Pretensión totalitaria
El famoso «reconocimiento» es en realidad una pretensión totalitaria hacia la vida de los individuos, que son forzados a sacrificar abiertamente su vida por el fin, tan banal como realmente metafísico, de la valorización infinita del dinero a través del «trabajo». Sólo secundariamente, para un resto de vida que sirve en verdad sólo para la regeneración en pro del fin totalitario, se les permite cualificar su propia vida real. La satisfacción de sus necesidades es solamente un producto residual de aquel automovimiento metafísico del dinero al que están sometidos justamente por medio de su reconocimiento como sujetos abstractos del derecho. Este reconocimiento paradójico (del ser humano abstracto) a través del no-reconocimiento (del ser humano vivo y social) obtiene su notable fuerza de persuasión del hecho de que las cosas podrían ser peor. Pues el no-reconocimiento relativo contenido en ese reconocimiento meramente abstracto puede convertirse en cualquier momento en un no-reconocimiento absoluto, a saber: cuando los seres humanos se separan del movimiento totalitario del fin en sí mismo capitalista, esto es, cuando ya no pueden ser sujetos en ese sentido. En tal caso, pierden incluso la «capacidad de ser reconocidos» como seres humanos meramente abstractos, dejando de ser, conforme a aquella definición, seres humanos en general: en este aspecto, valen «objetivamente» sólo como un fragmento de materia, como meros objetos naturales, al igual que guijarros, colas de caballo o moscas de la batata. El marqués de Sade fue el primero en anunciar, ya en el siglo XVIII, esa consecuencia, con toda su argucia cínica. Bajo tal amenaza, el azar de ser reconocido meramente como ser humano abstracto, reducido, se transforma en la suerte dudosa de por lo menos poseer, de esta forma negativa y fantasmagórica, vigencia social y una cierta semejanza con el hombre. Aunque el reconocimiento sea meramente negativo y presuponga una sumisión, tampoco los «caídos» escapan a la pretensión totalitaria del sistema. La sumisión de los hombres a la forma abstracta es ennoblecida en «derecho humano» porque esa sumisión se considera una ventaja en relación con aquellos que ni siquiera están ya sometidos, sino completamente apartados del ser hombre.
Promesa como amenaza
Una vez que se abre aquella laguna sistemática entre la pura existencia de los seres humanos y el «derecho a someterse», los individuos no son por naturaleza «hombres» en ese sentido, sólo pueden transformarse en seres humanos así definidos y en sujetos de derecho mediante un selectivo «proceso de reconocimiento». El procedimiento de selección puede ser «objetivo» (según las leyes de la valorización y de la situación del mercado) o ser efectuado «subjetivamente» (según las definiciones ideológicas o políticas de «amigo» y «enemigo»).

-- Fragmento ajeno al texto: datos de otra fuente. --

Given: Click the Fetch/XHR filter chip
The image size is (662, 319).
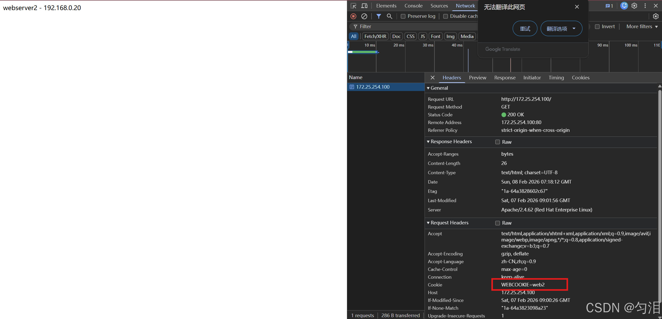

De acuerdo con ese procedimiento, la existencia real de los individuos puede ser reprobada, al igual que una mercancía no reconocida por el mercado se considera «superflua». Y, en caso necesario, los misiles o, como «última ratio», las bombas atómicas terminarán definitivamente el «proceso de reconocimiento», a fin de reducir a los individuos ya no más susceptibles de reconocimiento a la categoría de materia física.
Por este motivo, la promesa de los derechos humanos es desde siempre una amenaza: si no se pueden llenar las condiciones tácitas que definen en la modernidad al «ser humano», entonces debe faltar el reconocimiento. Sin embargo, para la mayoría de las personas, esas condiciones tácitas actualmente ya no son alcanzables, aunque se esfuercen hasta llegar a la auto-renuncia, que consiste en acatar la sumisión a la forma abstracta del dinero y del derecho. El término de su existencia, en calidad de «daños colaterales» del mercado mundial o de las intervenciones de la policía mundial, es previsible.
Esta amarga constatación no levanta testimonio contra los motivos de muchos individuos y organizaciones que defienden a las víctimas en nombre de los derechos humanos y que muchas veces exhiben coraje frente a las fuerzas dominantes. Pero estos esfuerzos se parecen al trabajo de Sísifo, si no se consigue superar la forma paradójica y negativa de la sociedad mundial, que posee el poder de definición acerca de quién es de modo general un «ser humano» y que, por consiguiente, define los derechos humanos.